══ DATASET EXTRACT ══

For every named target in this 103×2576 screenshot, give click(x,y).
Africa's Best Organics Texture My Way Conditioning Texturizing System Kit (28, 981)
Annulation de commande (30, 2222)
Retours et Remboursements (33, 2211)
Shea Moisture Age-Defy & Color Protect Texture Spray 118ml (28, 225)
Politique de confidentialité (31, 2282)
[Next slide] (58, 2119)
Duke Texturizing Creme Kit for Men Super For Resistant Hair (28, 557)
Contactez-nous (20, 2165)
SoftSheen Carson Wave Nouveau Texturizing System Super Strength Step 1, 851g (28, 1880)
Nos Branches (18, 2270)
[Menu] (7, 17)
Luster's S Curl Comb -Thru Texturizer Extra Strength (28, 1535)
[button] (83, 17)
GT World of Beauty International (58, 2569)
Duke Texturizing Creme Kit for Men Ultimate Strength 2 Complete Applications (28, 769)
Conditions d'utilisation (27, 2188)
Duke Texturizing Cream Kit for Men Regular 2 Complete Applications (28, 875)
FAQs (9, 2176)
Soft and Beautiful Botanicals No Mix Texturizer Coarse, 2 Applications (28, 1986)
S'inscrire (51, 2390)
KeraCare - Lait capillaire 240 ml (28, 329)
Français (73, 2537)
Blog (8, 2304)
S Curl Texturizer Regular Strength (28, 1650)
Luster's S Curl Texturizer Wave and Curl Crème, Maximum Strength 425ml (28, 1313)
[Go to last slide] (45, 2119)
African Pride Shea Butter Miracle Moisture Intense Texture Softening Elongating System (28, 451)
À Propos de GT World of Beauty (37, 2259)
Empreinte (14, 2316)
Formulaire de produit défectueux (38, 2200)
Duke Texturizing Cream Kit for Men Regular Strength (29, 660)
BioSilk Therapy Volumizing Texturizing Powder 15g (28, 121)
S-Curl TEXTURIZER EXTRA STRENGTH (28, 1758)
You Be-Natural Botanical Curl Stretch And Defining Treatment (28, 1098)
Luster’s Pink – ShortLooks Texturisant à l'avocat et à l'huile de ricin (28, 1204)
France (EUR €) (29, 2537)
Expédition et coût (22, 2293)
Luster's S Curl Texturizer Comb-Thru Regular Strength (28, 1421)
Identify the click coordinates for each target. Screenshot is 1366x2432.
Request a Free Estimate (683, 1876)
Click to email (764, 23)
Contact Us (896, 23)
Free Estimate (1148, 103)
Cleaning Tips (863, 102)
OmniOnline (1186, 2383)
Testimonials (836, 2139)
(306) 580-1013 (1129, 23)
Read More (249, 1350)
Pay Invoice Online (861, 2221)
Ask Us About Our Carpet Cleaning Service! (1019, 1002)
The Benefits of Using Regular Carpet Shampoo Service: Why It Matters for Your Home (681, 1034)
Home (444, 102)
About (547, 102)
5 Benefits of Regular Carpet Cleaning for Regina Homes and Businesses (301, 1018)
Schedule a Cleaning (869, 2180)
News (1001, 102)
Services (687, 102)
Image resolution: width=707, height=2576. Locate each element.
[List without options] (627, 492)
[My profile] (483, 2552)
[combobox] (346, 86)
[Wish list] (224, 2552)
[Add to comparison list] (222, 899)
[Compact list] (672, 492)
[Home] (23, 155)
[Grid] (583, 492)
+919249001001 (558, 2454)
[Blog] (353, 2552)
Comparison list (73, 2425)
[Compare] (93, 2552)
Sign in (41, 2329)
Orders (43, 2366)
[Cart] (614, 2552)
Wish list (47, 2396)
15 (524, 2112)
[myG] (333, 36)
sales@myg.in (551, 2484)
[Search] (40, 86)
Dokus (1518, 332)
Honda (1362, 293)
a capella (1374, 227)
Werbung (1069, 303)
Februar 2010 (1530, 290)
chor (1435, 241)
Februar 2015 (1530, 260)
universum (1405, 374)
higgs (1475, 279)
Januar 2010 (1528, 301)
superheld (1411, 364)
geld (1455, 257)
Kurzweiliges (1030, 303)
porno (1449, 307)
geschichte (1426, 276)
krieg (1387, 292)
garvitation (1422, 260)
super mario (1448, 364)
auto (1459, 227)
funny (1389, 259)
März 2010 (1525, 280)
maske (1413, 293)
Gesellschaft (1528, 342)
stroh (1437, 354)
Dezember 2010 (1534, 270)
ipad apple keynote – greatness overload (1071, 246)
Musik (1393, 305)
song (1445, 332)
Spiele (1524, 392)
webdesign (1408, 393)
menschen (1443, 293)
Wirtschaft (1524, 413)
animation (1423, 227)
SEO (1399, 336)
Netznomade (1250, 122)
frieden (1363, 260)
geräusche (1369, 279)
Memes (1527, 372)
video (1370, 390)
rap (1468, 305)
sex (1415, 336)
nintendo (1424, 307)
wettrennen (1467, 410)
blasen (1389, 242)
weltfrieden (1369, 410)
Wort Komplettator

═══

* **EXERCISE GOAL**: Copy out each line of the material that holds the word "Wave".

* **ANSWER TO THIS TASK**:
SoftSheen Carson Wave Nouveau Texturizing System Super Strength Step 1, 851g (28, 1880)
Luster's S Curl Texturizer Wave and Curl Crème, Maximum Strength 425ml (28, 1313)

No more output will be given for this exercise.